--- begin Dataset ---

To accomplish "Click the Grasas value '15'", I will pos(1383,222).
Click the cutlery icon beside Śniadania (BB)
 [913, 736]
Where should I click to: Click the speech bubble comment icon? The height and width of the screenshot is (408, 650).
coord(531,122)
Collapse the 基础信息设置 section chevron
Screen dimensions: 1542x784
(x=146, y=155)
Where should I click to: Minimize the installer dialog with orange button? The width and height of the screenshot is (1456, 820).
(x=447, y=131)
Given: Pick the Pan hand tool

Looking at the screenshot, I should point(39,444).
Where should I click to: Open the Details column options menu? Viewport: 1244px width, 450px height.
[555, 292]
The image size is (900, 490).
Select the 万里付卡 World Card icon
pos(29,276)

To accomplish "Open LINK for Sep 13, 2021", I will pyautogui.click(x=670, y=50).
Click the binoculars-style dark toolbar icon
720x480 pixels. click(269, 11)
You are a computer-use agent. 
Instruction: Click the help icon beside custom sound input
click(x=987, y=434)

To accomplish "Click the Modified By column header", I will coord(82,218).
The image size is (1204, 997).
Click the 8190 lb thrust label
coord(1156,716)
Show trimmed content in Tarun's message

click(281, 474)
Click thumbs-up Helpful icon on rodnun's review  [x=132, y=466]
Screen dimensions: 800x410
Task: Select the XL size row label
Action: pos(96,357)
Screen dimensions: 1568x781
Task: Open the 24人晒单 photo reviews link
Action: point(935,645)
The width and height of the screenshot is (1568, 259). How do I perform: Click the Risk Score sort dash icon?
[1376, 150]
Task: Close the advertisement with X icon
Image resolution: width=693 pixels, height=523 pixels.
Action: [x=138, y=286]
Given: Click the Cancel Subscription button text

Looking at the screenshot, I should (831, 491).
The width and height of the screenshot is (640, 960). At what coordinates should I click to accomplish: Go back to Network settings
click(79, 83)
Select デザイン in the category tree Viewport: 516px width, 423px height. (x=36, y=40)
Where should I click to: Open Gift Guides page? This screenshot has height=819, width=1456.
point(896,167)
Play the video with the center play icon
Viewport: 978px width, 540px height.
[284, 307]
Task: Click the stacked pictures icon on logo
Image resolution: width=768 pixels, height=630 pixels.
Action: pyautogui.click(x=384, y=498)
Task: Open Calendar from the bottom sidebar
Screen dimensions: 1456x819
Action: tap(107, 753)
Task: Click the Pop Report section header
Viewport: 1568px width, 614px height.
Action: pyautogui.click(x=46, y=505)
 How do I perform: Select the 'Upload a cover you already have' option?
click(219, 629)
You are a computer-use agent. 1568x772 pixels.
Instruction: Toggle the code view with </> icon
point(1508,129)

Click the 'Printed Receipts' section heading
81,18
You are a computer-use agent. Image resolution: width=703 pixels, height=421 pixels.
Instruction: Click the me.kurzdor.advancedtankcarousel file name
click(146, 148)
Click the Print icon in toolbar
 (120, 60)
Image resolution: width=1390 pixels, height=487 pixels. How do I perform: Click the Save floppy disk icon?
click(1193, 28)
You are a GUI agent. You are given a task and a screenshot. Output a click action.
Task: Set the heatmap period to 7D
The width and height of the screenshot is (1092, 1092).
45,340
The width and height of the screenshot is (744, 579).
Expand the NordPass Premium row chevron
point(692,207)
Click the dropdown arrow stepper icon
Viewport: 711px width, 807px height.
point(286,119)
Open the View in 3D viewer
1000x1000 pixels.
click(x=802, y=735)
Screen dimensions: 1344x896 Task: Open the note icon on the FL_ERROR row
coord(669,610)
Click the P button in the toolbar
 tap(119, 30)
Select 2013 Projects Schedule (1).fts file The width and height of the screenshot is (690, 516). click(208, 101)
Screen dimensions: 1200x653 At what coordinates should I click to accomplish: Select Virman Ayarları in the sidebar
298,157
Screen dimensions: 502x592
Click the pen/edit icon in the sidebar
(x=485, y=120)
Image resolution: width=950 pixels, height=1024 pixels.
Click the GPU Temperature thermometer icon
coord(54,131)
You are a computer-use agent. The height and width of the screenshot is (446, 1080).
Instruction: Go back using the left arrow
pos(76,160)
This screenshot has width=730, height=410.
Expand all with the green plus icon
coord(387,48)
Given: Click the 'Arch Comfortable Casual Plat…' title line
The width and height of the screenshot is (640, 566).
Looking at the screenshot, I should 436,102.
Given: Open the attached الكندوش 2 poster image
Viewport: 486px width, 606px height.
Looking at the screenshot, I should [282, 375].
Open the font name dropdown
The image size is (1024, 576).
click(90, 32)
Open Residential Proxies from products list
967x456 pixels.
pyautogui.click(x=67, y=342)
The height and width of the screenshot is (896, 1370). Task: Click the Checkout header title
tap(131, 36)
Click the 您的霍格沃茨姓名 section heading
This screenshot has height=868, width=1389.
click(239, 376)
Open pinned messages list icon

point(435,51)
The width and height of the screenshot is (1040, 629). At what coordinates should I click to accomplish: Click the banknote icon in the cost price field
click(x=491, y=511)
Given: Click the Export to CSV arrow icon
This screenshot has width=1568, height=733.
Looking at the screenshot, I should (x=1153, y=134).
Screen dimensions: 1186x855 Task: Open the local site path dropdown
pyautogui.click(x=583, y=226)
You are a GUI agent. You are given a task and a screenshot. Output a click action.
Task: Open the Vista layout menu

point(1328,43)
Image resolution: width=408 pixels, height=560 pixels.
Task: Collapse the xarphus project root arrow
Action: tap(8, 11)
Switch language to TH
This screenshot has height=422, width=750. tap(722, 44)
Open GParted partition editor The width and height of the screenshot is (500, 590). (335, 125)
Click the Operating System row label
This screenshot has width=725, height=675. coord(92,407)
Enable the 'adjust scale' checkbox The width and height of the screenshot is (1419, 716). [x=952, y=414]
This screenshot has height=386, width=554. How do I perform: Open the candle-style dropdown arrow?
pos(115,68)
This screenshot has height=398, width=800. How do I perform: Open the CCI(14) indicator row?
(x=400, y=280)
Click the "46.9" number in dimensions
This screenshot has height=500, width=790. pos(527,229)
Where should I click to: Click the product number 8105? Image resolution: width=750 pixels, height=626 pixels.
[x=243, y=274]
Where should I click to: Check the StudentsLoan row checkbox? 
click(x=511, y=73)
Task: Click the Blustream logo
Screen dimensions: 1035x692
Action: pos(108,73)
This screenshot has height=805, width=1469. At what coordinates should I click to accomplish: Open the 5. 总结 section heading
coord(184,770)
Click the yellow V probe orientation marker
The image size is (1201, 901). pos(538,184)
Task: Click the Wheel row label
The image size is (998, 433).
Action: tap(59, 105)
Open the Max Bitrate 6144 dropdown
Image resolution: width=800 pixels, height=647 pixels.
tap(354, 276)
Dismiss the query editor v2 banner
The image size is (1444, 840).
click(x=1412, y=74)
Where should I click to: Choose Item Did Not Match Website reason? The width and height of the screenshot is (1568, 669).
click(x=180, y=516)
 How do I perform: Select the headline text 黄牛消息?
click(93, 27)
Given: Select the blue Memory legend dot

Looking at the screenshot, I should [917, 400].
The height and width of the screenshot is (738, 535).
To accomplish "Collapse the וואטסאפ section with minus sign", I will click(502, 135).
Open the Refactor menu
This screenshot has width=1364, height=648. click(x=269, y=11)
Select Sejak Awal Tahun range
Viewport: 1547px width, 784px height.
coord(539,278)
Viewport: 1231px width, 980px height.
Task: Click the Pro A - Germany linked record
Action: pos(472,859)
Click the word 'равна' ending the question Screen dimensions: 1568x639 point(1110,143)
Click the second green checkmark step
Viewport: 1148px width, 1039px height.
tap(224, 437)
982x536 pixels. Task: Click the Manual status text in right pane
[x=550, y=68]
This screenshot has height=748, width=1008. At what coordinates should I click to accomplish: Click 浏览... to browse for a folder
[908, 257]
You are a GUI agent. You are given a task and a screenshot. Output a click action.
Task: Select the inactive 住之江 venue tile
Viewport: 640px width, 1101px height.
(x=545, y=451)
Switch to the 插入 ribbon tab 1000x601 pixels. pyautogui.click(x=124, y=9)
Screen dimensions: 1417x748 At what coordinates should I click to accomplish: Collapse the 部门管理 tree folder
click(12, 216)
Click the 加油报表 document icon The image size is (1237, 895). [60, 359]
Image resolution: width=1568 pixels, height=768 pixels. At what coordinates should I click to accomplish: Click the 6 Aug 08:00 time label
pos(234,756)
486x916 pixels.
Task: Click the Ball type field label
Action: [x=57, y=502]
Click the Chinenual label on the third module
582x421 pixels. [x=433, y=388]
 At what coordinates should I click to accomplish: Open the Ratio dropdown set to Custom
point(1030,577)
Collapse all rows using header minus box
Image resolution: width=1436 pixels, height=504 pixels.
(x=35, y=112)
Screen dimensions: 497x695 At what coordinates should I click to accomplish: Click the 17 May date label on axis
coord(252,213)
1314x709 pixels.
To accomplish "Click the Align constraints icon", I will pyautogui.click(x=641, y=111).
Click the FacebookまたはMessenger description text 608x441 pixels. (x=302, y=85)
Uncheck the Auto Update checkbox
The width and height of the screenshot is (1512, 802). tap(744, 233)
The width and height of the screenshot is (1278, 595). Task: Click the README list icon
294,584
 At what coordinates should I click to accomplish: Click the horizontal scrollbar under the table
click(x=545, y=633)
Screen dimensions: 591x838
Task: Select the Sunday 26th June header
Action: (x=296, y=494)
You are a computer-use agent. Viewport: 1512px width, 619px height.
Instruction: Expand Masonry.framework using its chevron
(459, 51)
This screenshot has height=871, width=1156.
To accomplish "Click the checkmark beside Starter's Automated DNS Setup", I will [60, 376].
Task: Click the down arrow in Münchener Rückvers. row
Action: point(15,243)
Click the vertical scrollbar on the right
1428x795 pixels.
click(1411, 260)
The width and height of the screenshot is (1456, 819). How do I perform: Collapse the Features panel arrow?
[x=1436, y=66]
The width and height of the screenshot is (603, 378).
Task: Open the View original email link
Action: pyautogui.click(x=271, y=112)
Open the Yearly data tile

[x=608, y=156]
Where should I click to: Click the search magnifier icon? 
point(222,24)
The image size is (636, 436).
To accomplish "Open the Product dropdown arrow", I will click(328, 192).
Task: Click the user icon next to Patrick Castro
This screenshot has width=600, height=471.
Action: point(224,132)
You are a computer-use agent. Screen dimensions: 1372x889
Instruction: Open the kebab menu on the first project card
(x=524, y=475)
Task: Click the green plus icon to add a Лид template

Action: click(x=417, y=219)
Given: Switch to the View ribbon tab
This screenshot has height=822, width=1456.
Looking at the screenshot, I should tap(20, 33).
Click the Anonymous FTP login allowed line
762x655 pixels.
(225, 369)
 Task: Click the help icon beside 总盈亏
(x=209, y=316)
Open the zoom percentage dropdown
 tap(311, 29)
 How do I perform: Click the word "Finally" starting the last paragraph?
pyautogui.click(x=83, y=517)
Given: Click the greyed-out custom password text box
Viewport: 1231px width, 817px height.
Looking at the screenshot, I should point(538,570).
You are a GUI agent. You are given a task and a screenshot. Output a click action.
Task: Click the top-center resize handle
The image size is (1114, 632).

--- end Dataset ---

### What the task requires:
Copy out everything from the line containing "Task: Close the advertisement with X icon" down to the line containing "click(219, 629)", both included, keeping each line exactly as it stands in the entries.

### Task answer:
Task: Close the advertisement with X icon
Image resolution: width=693 pixels, height=523 pixels.
Action: [x=138, y=286]
Given: Click the Cancel Subscription button text

Looking at the screenshot, I should (831, 491).
The width and height of the screenshot is (640, 960). At what coordinates should I click to accomplish: Go back to Network settings
click(79, 83)
Select デザイン in the category tree Viewport: 516px width, 423px height. (x=36, y=40)
Where should I click to: Open Gift Guides page? This screenshot has height=819, width=1456.
point(896,167)
Play the video with the center play icon
Viewport: 978px width, 540px height.
[284, 307]
Task: Click the stacked pictures icon on logo
Image resolution: width=768 pixels, height=630 pixels.
Action: pyautogui.click(x=384, y=498)
Task: Open Calendar from the bottom sidebar
Screen dimensions: 1456x819
Action: tap(107, 753)
Task: Click the Pop Report section header
Viewport: 1568px width, 614px height.
Action: pyautogui.click(x=46, y=505)
 How do I perform: Select the 'Upload a cover you already have' option?
click(219, 629)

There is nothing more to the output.